Work request
Only the lines from the one containing "445x362 pixels." through the last line below belong in your copy; transcribe them exactly and omit any pictures.

Source information
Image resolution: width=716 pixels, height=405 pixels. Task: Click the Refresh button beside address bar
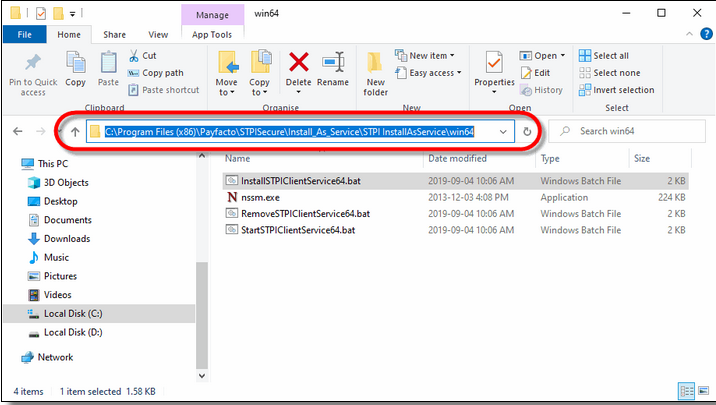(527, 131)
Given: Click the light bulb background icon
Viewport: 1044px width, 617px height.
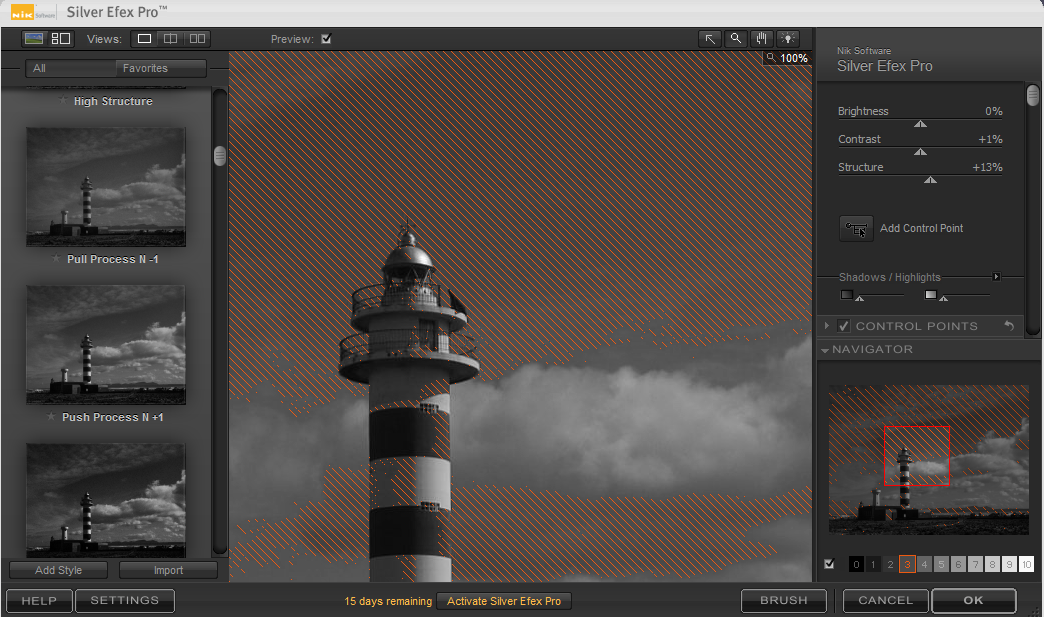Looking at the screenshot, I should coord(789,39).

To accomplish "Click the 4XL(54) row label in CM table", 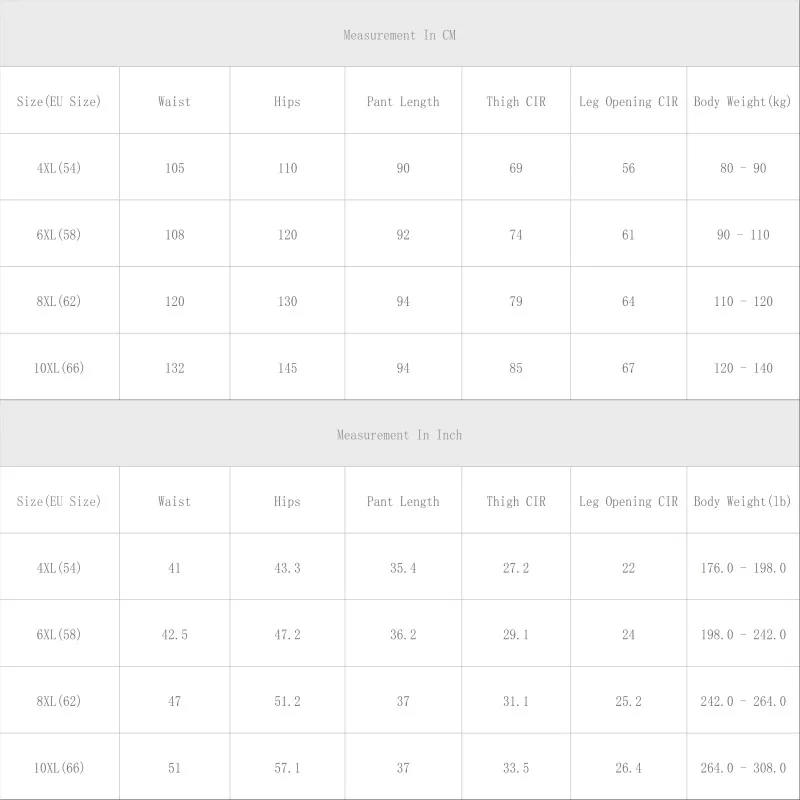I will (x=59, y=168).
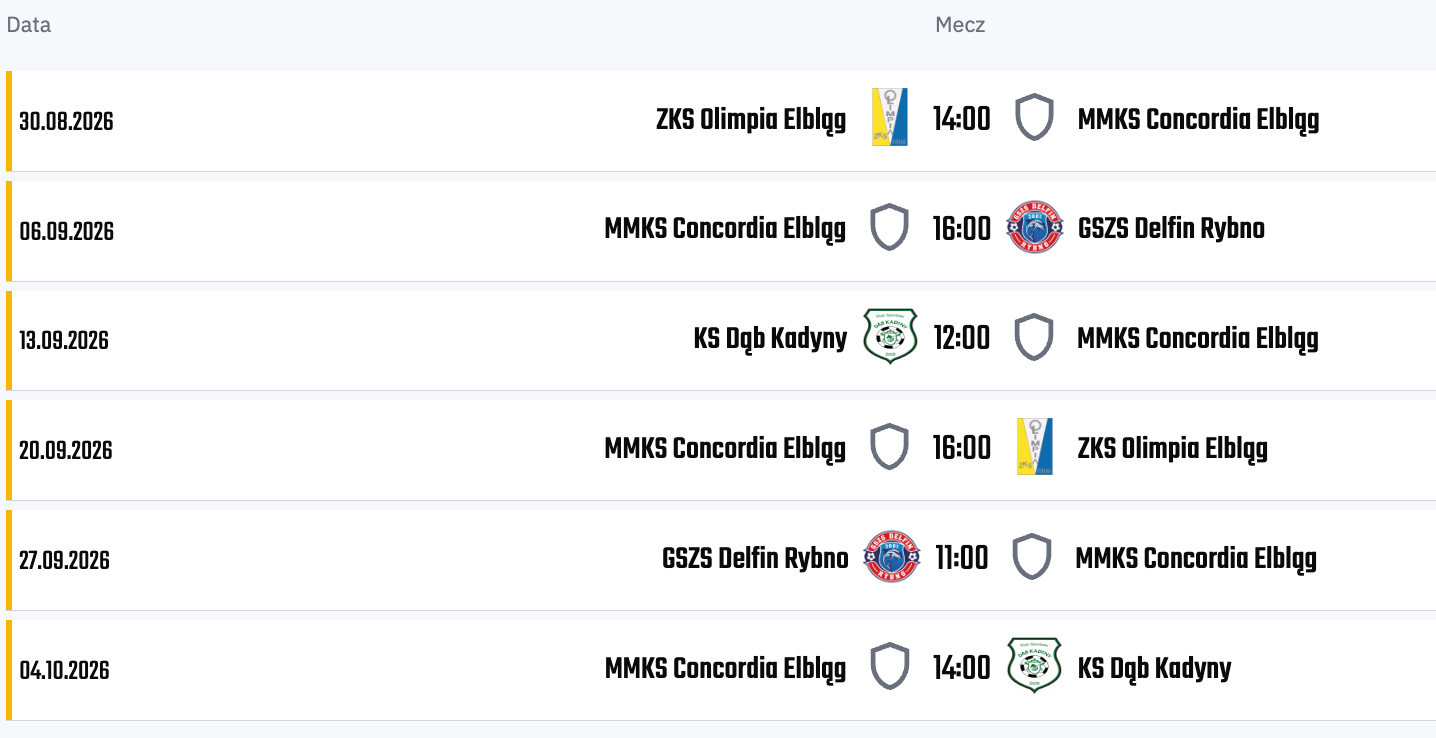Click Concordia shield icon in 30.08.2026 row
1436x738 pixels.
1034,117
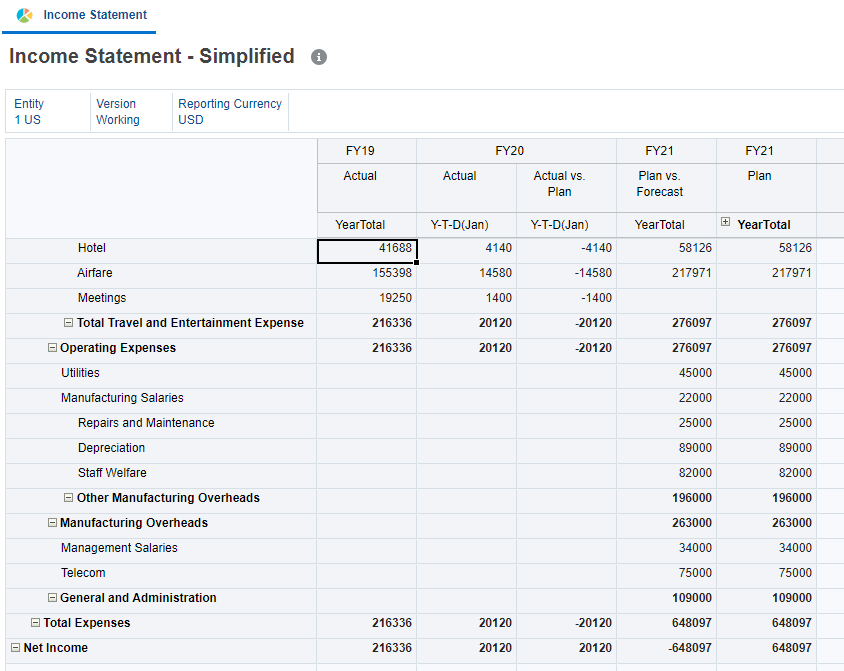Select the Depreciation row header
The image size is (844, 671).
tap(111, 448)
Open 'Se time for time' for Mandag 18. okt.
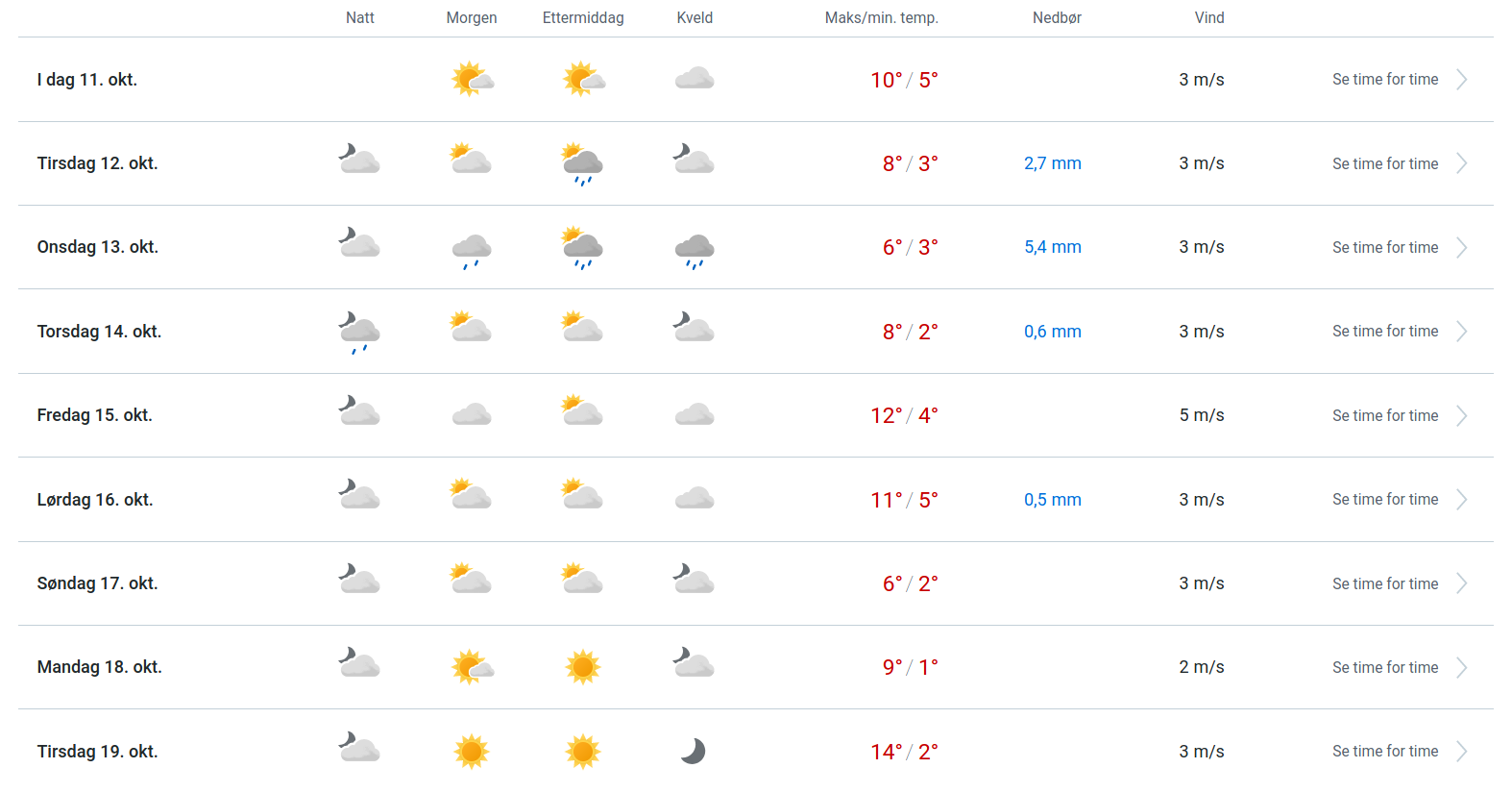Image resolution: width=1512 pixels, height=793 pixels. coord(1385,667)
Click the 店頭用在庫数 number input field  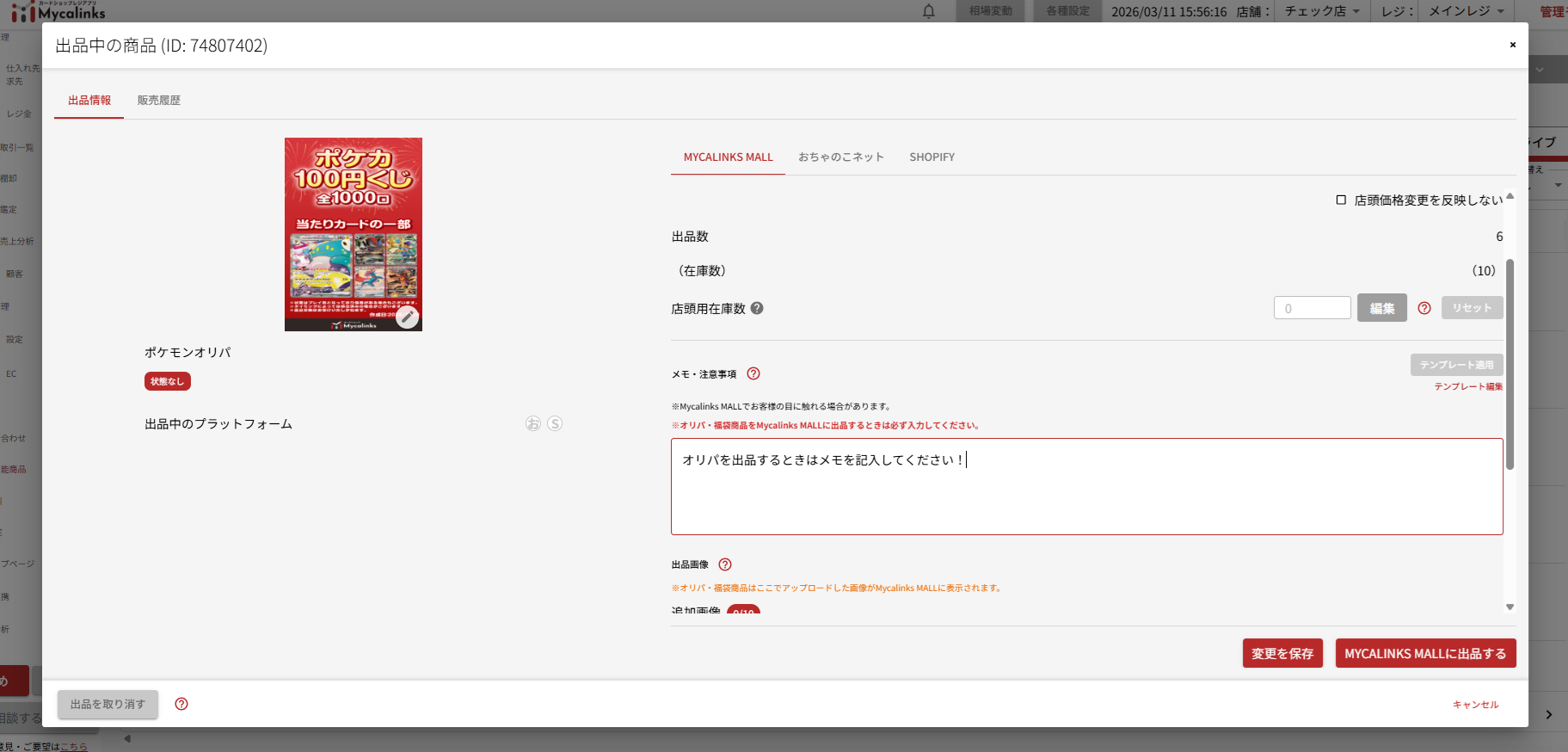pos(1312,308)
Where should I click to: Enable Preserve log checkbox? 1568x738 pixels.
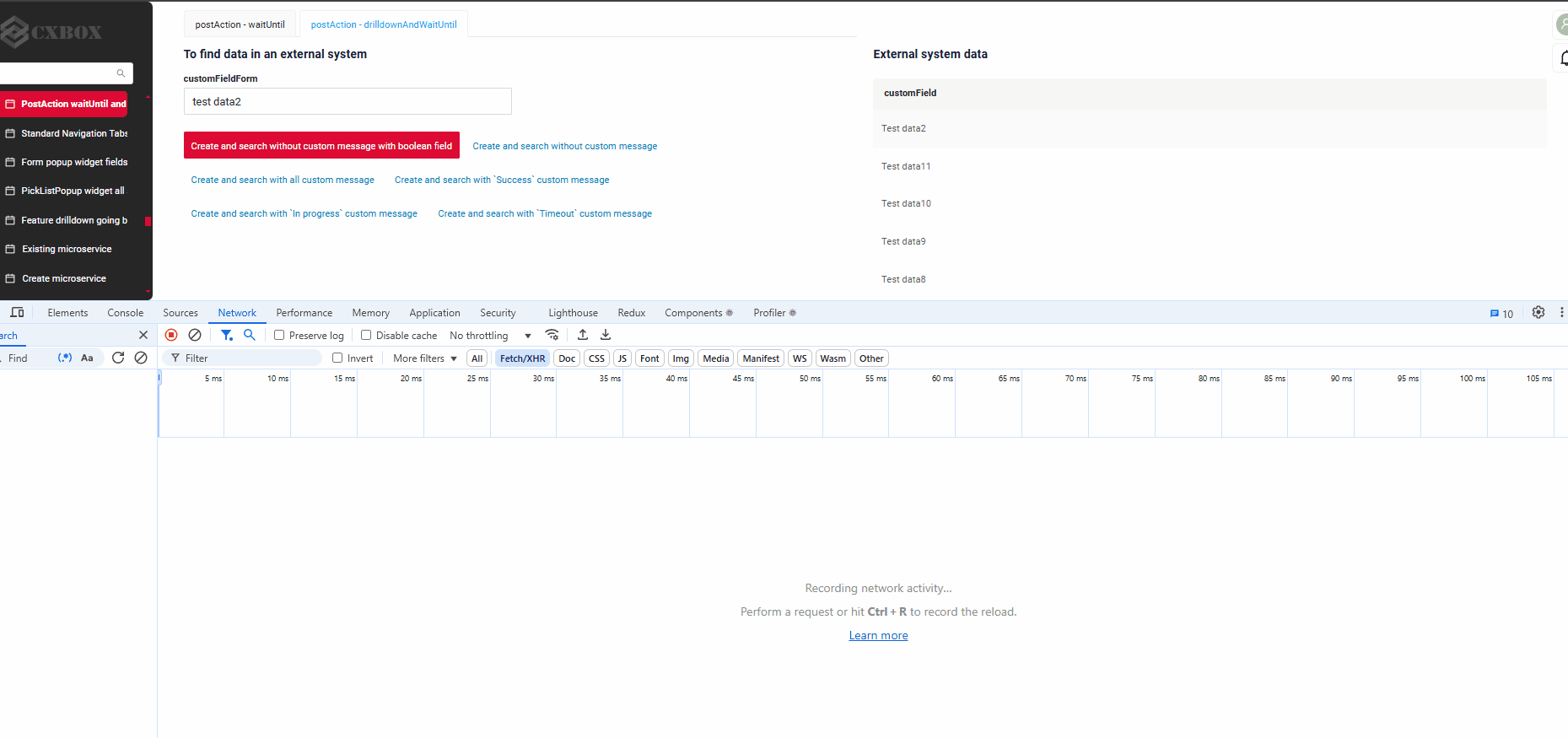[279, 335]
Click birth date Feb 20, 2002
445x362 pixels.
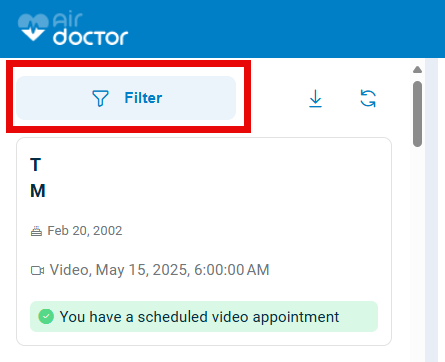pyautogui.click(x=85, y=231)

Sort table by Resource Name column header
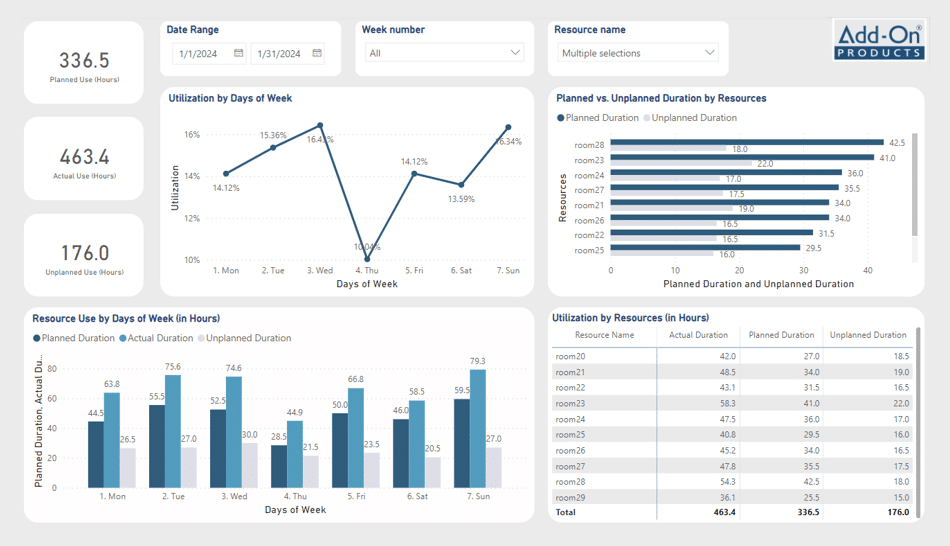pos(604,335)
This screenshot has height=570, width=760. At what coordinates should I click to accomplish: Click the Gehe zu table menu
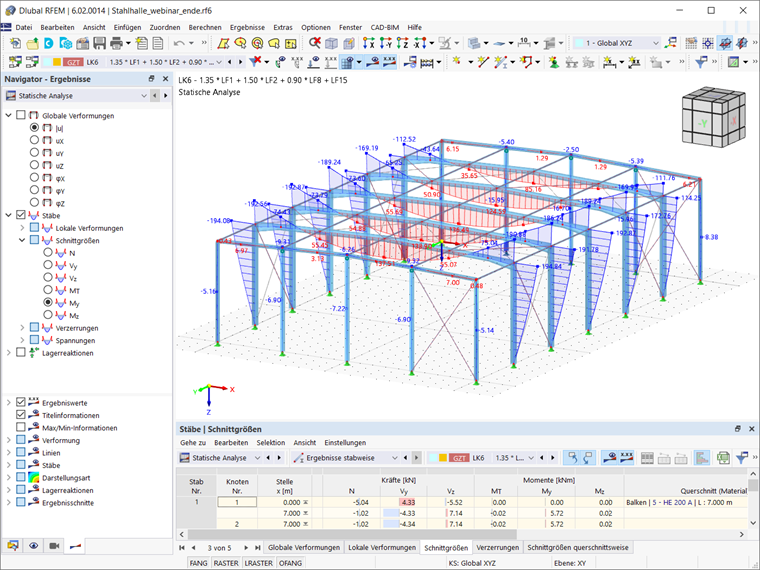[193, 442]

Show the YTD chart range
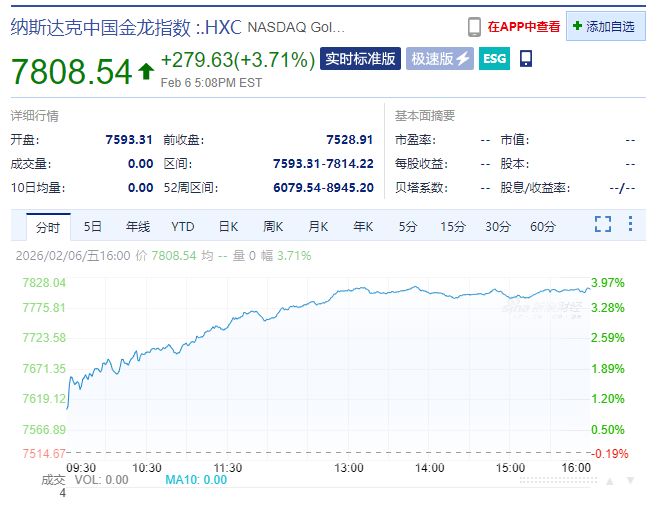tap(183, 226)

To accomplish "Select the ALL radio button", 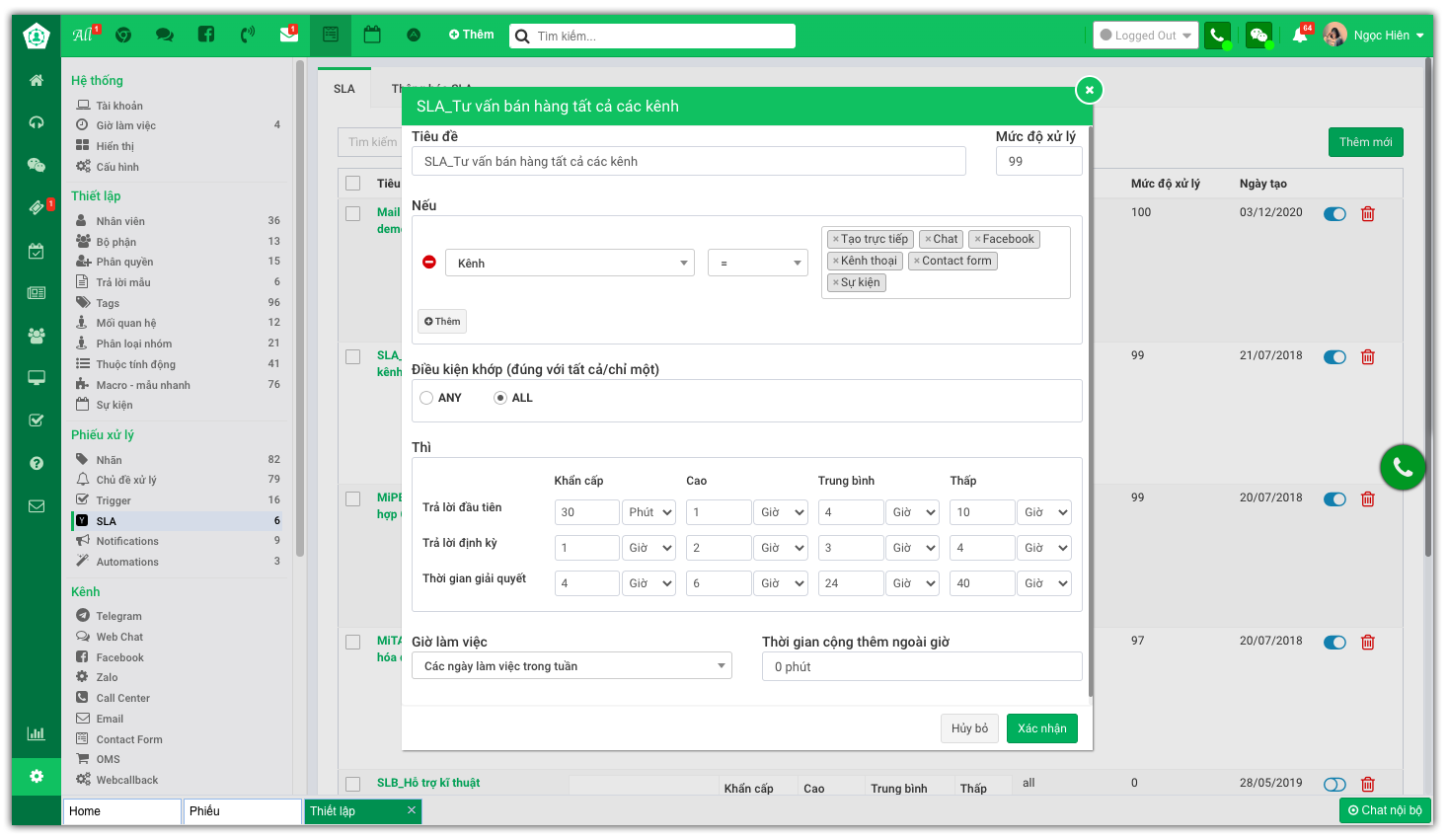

Task result
445x362 pixels.
pyautogui.click(x=85, y=231)

Sort table by Resource Name column header
pos(604,335)
This screenshot has height=570, width=760. At what coordinates should I click to accomplish: Click the Gehe zu table menu
[193, 442]

Show the YTD chart range
tap(183, 226)

To accomplish "Select the ALL radio button", 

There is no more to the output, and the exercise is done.